Diario di bordo

L'urna trasparente e la vergogna

Martedì 19 ottobre 

Nel lunedì che era cominciato con un portuale di Trieste che davanti alla polizia si inginocchia, piange e tiene alto il rosario, il pomeriggio ha portato cifre da vero psicodramma politico, come raramente si erano viste.
I risultati dei ballottaggi sono andati oltre le previsioni, con la vittoria del centrosinistra a valanga a Roma e Torino, ma anche in luoghi inaspettati come la Varese proto-leghista, la Latina di Durigon e la misteriosa Cosenza. Il fenomeno più appariscente è stato naturalmente quello della bassissima affluenza, che ha colpito a morte i candidati del centrodestra che, peraltro, erano i primi a supplicare che la loro agonia non si prolungasse. Gli analisti dei flussi elettorali sapranno essere molto precisi sulla geografia della solitudine e indicheranno delusione, stanchezza, scarsa fiducia nei propri leader come cause e concause della disaffezione al voto; spero che si esercitino anche sul versante opposto, ovvero perché gli elettori di centrosinistra sono andati a votare.

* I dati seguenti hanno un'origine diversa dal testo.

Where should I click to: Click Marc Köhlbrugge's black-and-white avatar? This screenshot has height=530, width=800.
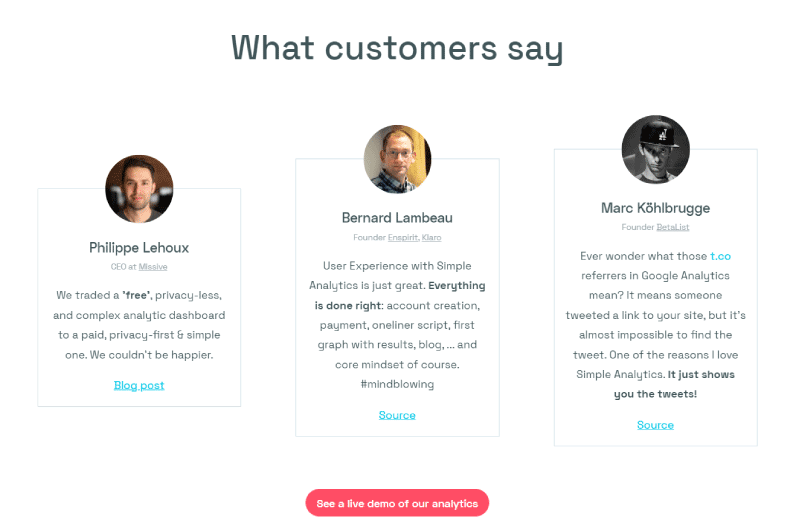click(x=656, y=149)
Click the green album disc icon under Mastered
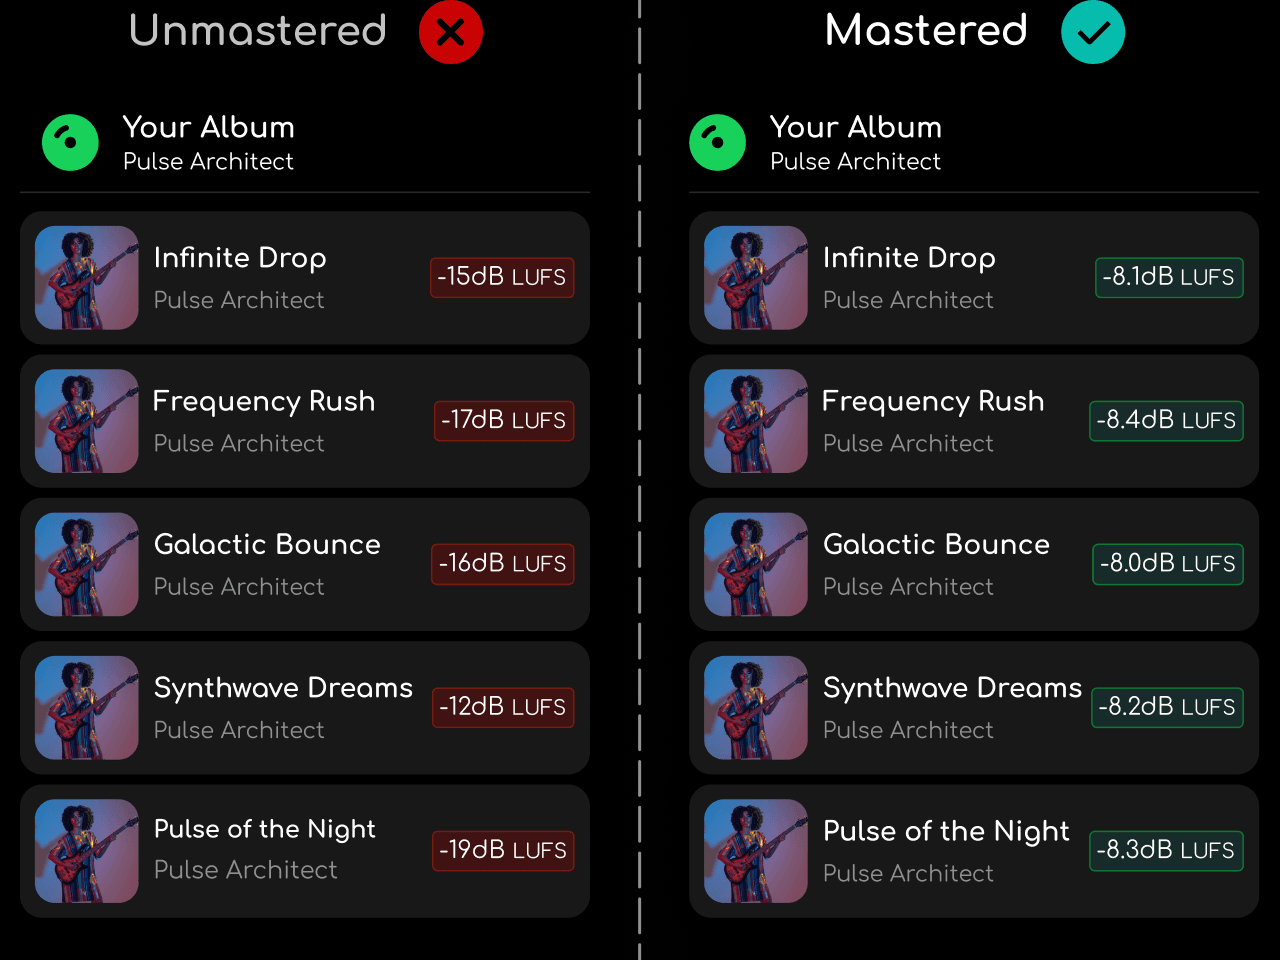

In attesa di conoscere i risultati dello sconquasso – c’è un futuro per il fascismo in Italia?
Apparentemente sembra di no e questa è davvero una bella notizia - io vorrei proporre, da politologo dilettante, un’altra possibile causa di questo massiccio rifiuto degli elettori di destra di andare a votare per i propri candidati. Secondo me, si è trattato di “vergogna”. Vergogna di esporsi (mi chiedo quanti, fra quelli che ai tempi d’oro avevano postato i loro selfie con Salvini, li abbiano mantenuti sulle loro pagine Facebook), vergogna per l’incapacità di difendere le proprie opinioni – e questo non certo perché qualcuno gli ha gridato di “tornare nelle fogne” - una vergogna silenziosa per sé stessi che li ha portati a stare a casa.
Se fosse così, sarebbe un caso piuttosto unico di rivolta morale, o di pentimento.
Comunque, un buon segno.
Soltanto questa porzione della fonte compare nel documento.